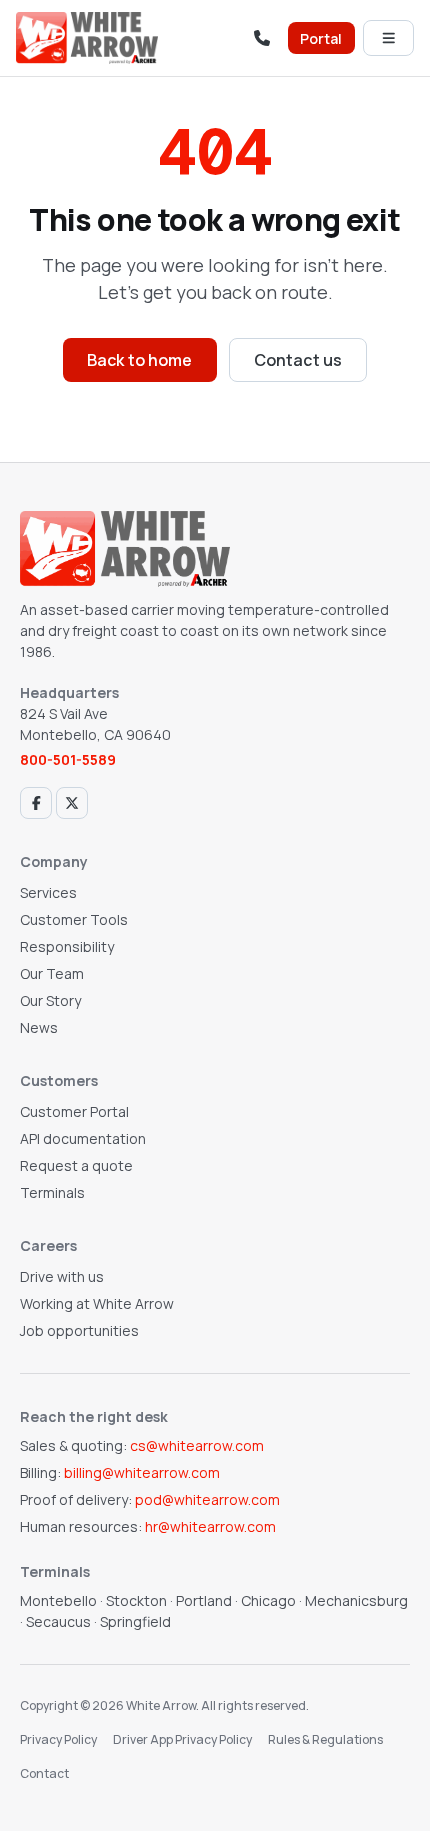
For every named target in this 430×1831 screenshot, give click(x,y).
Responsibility (67, 946)
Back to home (140, 360)
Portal (321, 38)
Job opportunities (79, 1330)
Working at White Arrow (97, 1303)
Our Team (52, 973)
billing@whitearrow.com (142, 1472)
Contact (44, 1773)
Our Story (50, 1000)
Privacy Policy (58, 1739)
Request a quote (76, 1165)
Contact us (298, 360)
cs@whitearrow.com (197, 1445)
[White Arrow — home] (87, 37)
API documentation (83, 1138)
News (39, 1027)
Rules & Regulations (325, 1739)
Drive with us (62, 1276)
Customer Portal (74, 1111)
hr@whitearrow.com (210, 1526)
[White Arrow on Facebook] (36, 803)
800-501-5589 (68, 759)
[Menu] (389, 38)
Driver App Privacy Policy (182, 1739)
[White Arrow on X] (72, 803)
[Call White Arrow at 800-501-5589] (262, 38)
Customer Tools (74, 919)
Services (48, 892)
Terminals (52, 1192)
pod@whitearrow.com (207, 1499)
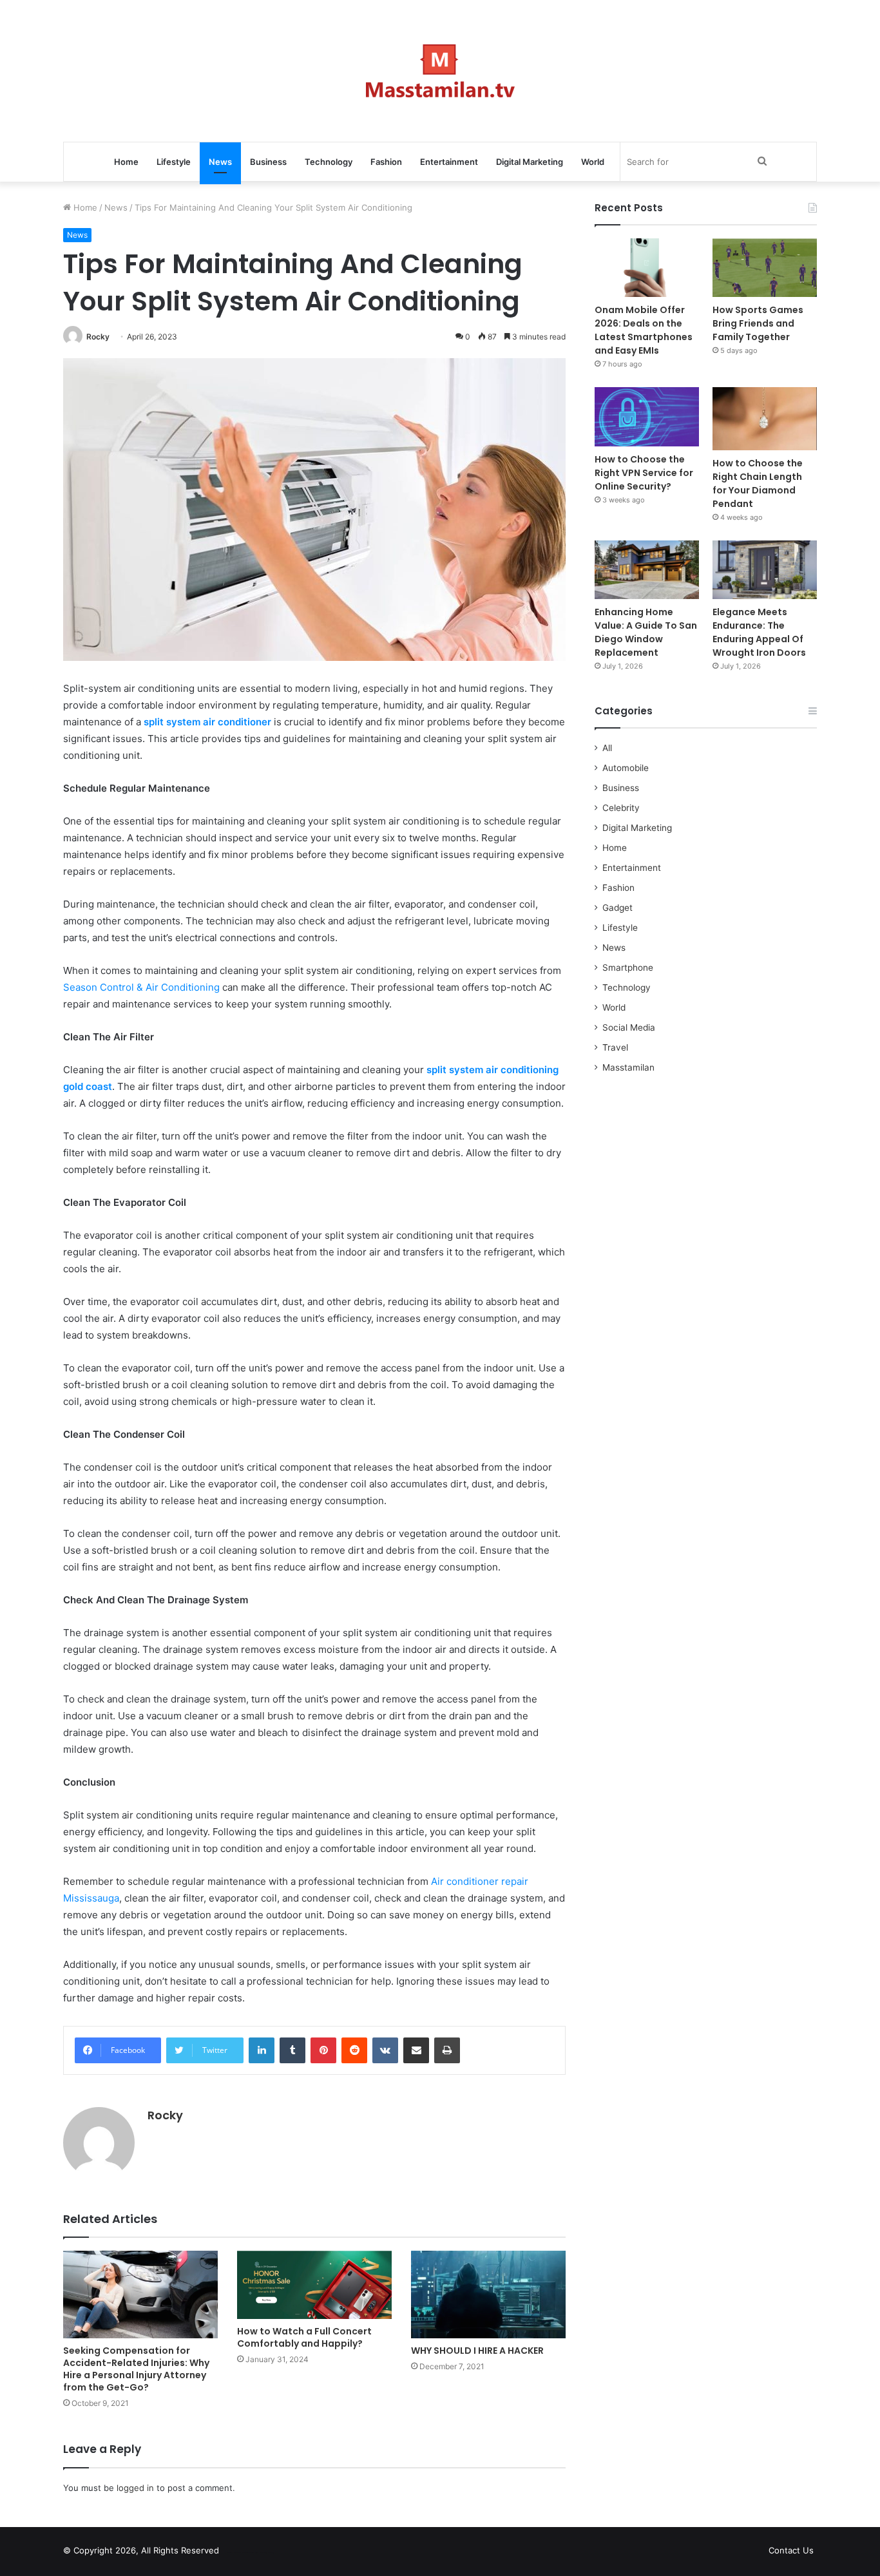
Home (126, 162)
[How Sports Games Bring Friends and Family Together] (765, 267)
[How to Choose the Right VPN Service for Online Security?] (647, 416)
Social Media (628, 1027)
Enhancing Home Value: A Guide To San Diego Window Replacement (646, 632)
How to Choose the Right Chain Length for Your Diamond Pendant (758, 483)
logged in (135, 2488)
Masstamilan (628, 1067)
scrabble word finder (237, 2553)
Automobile (625, 768)
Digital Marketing (529, 162)
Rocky (98, 336)
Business (268, 162)
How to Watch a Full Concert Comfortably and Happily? (304, 2337)
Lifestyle (174, 162)
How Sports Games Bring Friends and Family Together (758, 323)
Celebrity (621, 808)
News (220, 162)
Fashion (386, 162)
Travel (615, 1047)
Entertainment (449, 162)
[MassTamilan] (440, 71)
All (607, 748)
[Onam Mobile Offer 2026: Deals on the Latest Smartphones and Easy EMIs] (647, 267)
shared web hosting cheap (260, 2553)
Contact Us (791, 2550)
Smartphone (627, 967)
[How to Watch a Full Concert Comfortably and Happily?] (314, 2285)
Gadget (617, 907)
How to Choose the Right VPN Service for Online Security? (644, 473)
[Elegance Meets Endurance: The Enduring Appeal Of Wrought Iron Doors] (765, 569)
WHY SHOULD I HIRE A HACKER (477, 2350)
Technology (328, 162)
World (592, 162)
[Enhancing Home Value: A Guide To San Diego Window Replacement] (647, 569)
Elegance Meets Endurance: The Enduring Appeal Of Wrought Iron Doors (759, 632)
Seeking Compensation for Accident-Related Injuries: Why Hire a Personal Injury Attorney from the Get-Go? (136, 2369)
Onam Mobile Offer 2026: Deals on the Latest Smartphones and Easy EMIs (644, 330)
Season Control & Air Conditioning (141, 987)
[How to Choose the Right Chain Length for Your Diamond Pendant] (765, 418)
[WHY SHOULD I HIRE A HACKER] (488, 2294)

Exercise » The records above are to be repeated exactly, apart from their pictures.

Response area »
For every named target in this 430×1831 screenshot, give click(x,y).
Responsibility (67, 946)
Back to home (140, 360)
Portal (321, 38)
Job opportunities (79, 1330)
Working at White Arrow (97, 1303)
Our Team (52, 973)
billing@whitearrow.com (142, 1472)
Contact (44, 1773)
Our Story (50, 1000)
Privacy Policy (58, 1739)
Request a quote (76, 1165)
Contact us (298, 360)
cs@whitearrow.com (197, 1445)
[White Arrow — home] (87, 37)
API documentation (83, 1138)
News (39, 1027)
Rules & Regulations (325, 1739)
Drive with us (62, 1276)
Customer Portal (74, 1111)
hr@whitearrow.com (210, 1526)
[White Arrow on Facebook] (36, 803)
800-501-5589 (68, 759)
[Menu] (389, 38)
Driver App Privacy Policy (182, 1739)
[White Arrow on X] (72, 803)
[Call White Arrow at 800-501-5589] (262, 38)
Customer Tools (74, 919)
Services (48, 892)
Terminals (52, 1192)
pod@whitearrow.com (207, 1499)
Home (126, 162)
[How Sports Games Bring Friends and Family Together] (765, 267)
[How to Choose the Right VPN Service for Online Security?] (647, 416)
Social Media (628, 1027)
Enhancing Home Value: A Guide To San Diego Window Replacement (646, 632)
How to Choose the Right Chain Length for Your Diamond Pendant (758, 483)
logged in (135, 2488)
Masstamilan (628, 1067)
scrabble word finder (237, 2553)
Automobile (625, 768)
Digital Marketing (529, 162)
Rocky (98, 336)
Business (268, 162)
How to Watch a Full Concert Comfortably and Happily? (304, 2337)
Lifestyle (174, 162)
How Sports Games Bring Friends and Family Together (758, 323)
Celebrity (621, 808)
News (220, 162)
Fashion (386, 162)
Travel (615, 1047)
Entertainment (449, 162)
[MassTamilan] (440, 71)
All (607, 748)
[Onam Mobile Offer 2026: Deals on the Latest Smartphones and Easy EMIs] (647, 267)
shared web hosting cheap (260, 2553)
Contact Us (791, 2550)
Smartphone (627, 967)
[How to Watch a Full Concert Comfortably and Happily?] (314, 2285)
Gadget (617, 907)
How to Choose the Right VPN Service for Online Security? (644, 473)
[Elegance Meets Endurance: The Enduring Appeal Of Wrought Iron Doors] (765, 569)
WHY SHOULD I HIRE A HACKER (477, 2350)
Technology (328, 162)
World (592, 162)
[Enhancing Home Value: A Guide To San Diego Window Replacement] (647, 569)
Elegance Meets Endurance: The Enduring Appeal Of Wrought Iron Doors (759, 632)
Seeking Compensation for Accident-Related Injuries: Why Hire a Personal Injury Attorney from the Get-Go? (136, 2369)
Onam Mobile Offer 2026: Deals on the Latest Smartphones and Easy EMIs (644, 330)
Season Control & Air Conditioning (141, 987)
[How to Choose the Right Chain Length for Your Diamond Pendant] (765, 418)
[WHY SHOULD I HIRE A HACKER] (488, 2294)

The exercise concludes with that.